Note

This is a community plugin, an external project maintained by its respective author. Community plugins are not part of FiftyOne core and may change independently. Please review each plugin’s documentation and license before use.

GUI-Actor FiftyOne Integration#

A FiftyOne integration for Microsoft’s GUI-Actor vision-language models, enabling GUI automation and visual interface analysis with rich attention visualization.

Overview#

GUI-Actor is a multimodal foundation model designed for GUI automation tasks. This integration brings GUI-Actor’s capabilities to FiftyOne, allowing you to:

Predict interaction points on GUI screenshots with confidence scores
Visualize attention maps showing where the model focuses
Analyze GUI understanding across datasets of interface screenshots
Evaluate model performance on GUI automation tasks

Features#

Keypoint Detection: Identifies optimal interaction points for GUI automation
Attention Heatmaps: Automatically stores attention maps on samples for visualization
Multiple Model Sizes: Support for both 3B and 7B parameter variants
Flexible Prompting: Use custom prompts or dataset instruction fields
Seamless Integration: Works with FiftyOne’s dataset management and visualization

Installation#

# Install FiftyOne
pip install fiftyone

Quick Start#

import fiftyone as fo
import fiftyone.zoo as foz
from fiftyone.utils.huggingface import load_from_hub

# Load a GUI dataset
dataset = load_from_hub("Voxel51/ScreenSpot-v2", shuffle=True)

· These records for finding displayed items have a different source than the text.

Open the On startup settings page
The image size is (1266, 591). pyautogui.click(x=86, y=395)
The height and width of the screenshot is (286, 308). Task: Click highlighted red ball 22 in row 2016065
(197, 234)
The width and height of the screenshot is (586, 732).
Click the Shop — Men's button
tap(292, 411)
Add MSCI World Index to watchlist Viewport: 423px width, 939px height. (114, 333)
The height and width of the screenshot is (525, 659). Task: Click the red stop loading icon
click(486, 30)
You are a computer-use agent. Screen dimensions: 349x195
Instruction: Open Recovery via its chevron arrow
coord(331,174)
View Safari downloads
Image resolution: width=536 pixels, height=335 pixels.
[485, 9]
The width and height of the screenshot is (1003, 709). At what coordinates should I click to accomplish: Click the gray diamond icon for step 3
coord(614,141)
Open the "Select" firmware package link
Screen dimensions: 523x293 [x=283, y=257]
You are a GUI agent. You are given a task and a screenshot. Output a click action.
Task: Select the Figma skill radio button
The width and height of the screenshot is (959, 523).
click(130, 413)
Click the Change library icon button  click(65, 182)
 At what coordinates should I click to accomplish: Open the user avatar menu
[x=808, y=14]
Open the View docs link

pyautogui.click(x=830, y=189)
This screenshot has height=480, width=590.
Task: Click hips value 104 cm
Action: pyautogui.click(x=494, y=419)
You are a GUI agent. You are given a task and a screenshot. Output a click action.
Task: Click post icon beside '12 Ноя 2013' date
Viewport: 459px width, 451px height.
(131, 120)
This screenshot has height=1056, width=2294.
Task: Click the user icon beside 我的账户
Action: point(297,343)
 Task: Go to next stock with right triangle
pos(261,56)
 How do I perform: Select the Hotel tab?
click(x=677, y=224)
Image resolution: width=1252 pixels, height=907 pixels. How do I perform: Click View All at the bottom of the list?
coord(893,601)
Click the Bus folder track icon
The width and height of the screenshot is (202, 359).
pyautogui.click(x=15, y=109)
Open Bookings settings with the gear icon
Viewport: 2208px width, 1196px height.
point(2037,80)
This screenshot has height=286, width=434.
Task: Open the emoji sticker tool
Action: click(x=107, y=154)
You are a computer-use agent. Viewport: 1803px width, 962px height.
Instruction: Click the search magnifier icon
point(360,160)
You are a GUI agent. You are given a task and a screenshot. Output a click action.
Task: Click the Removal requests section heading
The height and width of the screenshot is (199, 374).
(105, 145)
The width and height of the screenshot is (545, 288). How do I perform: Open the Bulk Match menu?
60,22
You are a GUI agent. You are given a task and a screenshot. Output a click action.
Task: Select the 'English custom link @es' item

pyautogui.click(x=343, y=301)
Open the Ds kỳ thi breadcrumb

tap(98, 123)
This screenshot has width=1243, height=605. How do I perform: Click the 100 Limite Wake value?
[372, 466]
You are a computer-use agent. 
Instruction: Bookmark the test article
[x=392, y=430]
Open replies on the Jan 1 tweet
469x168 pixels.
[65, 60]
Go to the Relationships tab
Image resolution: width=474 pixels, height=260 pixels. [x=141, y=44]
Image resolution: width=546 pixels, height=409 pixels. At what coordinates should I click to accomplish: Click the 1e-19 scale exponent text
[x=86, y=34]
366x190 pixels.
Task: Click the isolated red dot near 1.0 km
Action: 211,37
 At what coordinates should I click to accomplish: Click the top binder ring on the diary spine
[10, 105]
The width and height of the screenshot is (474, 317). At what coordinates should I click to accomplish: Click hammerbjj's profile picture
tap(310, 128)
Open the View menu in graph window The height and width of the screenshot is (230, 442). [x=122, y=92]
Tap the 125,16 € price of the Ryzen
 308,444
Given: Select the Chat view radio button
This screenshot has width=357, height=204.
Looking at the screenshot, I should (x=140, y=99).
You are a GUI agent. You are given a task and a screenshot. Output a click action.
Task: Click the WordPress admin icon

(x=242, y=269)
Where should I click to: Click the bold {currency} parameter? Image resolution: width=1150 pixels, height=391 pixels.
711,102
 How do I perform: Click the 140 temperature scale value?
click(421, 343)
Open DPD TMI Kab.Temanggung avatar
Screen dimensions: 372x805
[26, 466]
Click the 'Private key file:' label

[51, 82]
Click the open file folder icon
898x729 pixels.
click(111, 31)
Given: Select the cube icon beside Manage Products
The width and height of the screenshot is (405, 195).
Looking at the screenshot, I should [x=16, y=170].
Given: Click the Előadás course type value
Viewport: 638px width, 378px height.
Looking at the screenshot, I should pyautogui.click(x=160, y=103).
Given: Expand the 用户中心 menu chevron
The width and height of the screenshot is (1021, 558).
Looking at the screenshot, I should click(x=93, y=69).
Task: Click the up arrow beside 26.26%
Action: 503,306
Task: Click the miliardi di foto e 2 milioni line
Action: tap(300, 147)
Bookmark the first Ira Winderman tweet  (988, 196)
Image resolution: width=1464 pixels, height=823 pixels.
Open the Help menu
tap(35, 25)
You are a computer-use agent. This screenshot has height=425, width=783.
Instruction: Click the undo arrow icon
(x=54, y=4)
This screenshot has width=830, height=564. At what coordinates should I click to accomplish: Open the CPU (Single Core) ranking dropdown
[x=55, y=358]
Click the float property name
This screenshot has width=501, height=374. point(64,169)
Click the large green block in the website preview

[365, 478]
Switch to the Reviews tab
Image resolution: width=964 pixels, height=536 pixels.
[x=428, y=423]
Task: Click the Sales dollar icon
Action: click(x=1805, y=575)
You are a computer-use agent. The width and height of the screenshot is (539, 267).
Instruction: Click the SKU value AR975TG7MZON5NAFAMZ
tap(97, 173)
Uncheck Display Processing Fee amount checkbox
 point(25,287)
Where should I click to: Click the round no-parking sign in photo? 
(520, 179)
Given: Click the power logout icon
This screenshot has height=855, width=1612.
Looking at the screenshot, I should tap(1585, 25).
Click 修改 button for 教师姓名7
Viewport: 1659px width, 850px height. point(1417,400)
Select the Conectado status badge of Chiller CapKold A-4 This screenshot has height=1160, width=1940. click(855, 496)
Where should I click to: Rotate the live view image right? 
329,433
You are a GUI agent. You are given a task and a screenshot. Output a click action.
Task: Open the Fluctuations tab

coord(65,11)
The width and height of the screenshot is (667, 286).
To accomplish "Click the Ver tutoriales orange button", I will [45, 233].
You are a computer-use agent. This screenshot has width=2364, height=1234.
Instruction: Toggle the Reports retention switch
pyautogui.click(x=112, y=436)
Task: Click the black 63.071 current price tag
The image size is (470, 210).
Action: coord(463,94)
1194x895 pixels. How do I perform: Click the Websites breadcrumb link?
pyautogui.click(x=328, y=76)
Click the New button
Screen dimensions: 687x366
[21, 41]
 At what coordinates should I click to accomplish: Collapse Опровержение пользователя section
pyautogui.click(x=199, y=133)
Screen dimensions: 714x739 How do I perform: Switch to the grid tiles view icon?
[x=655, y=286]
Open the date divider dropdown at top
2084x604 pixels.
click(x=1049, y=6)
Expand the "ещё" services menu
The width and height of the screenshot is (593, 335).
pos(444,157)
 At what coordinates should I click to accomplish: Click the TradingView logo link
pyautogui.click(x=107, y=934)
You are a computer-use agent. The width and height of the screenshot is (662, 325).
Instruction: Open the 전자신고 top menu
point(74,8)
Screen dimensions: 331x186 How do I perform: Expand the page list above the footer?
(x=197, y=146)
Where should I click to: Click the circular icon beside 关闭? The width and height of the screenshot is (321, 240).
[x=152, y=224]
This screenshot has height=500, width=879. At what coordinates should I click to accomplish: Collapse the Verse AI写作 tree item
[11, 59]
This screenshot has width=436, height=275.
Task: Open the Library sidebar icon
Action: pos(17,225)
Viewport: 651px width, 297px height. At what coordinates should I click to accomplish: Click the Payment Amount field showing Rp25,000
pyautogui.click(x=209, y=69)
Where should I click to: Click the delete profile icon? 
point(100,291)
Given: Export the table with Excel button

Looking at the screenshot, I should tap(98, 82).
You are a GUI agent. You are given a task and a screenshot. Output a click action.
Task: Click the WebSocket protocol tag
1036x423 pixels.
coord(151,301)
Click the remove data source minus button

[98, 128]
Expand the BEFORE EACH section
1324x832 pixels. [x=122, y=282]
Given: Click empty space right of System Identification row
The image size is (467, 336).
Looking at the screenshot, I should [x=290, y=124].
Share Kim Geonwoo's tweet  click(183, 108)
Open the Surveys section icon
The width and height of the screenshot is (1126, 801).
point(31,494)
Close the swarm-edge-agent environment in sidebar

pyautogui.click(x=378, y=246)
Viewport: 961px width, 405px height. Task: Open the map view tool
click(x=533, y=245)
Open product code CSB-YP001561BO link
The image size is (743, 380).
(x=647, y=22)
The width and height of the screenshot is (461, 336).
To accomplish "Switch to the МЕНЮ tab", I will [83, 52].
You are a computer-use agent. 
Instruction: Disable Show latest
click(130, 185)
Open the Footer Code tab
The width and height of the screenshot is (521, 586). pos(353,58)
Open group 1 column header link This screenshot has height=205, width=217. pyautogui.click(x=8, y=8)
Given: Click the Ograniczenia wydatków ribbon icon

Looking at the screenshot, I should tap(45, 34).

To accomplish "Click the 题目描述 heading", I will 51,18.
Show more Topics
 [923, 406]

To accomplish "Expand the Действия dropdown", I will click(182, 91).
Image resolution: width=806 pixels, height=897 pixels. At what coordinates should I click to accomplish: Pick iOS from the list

# Register the model source
foz.register_zoo_model_source("https://github.com/harpreetsahota204/gui_actor")

# Load the GUI-Actor model
model = foz.load_zoo_model("microsoft/GUI-Actor-7B-Qwen2.5-VL")

# Apply model to dataset
# Keypoints are stored in "guiactor_output"
# Attention heatmaps are automatically stored in "gui_actor_heatmap"
dataset.apply_model(
    model, 
    prompt_field="instruction",  # Use dataset's instruction field
    label_field="guiactor_output"
)

# Visualize results
session = fo.launch_app(dataset)

Model Variants#

Model	Parameters	Description
`microsoft/GUI-Actor-3B-Qwen2.5-VL`	3B	Lightweight version for faster inference
`microsoft/GUI-Actor-7B-Qwen2.5-VL`	7B	Full-size model with best performance

Output Format#

The model stores two fields on each sample:

Keypoints (label_field): Interaction points with confidence scores
Attention Heatmap (gui_actor_heatmap): Attention map stored as fo.Heatmap

Keypoint Structure#

fo.Keypoint(
    label="top_interaction_point",
    points=[[x, y]],  # Normalized coordinates [0,1]
    confidence=[confidence_score],  # Model confidence
    reasoning="the model's output text"  # Custom attribute
)

Attention Heatmap#

Stored automatically as gui_actor_heatmap field on each sample
Contains normalized attention scores in [0, 1] range
Stored at native model resolution (FiftyOne handles resizing for visualization)
Visualize in the FiftyOne App as a heatmap overlay

Advanced Usage#

Custom Prompts#

# Use a custom prompt instead of dataset field
model = foz.load_zoo_model("microsoft/GUI-Actor-7B-Qwen2.5-VL")
model.prompt = "Click the login button"

# Apply to dataset
predictions = dataset.apply_model(model, label_field="custom_predictions")

Integration Details#

Model Architecture#

Based on Qwen2.5-VL with pointer generation capabilities
Uses attention-based grounding for spatial understanding
Supports multiple candidate region detection
Implements specialized pointer tokens for coordinate generation

License#

This integration is licensed under the Apache 2.0 License. The GUI-Actor models are licensed under the MIT License.

Citation#

@article{wu2025gui,
  title={GUI-Actor: Coordinate-Free Visual Grounding for GUI Agents},
  author={Wu, Qianhui and Cheng, Kanzhi and Yang, Rui and Zhang, Chaoyun and Yang, Jianwei and Jiang, Huiqiang and Mu, Jian and Peng, Baolin and Qiao, Bo and Tan, Reuben and others},
  journal={arXiv preprint arXiv:2506.03143},
  year={2025}
}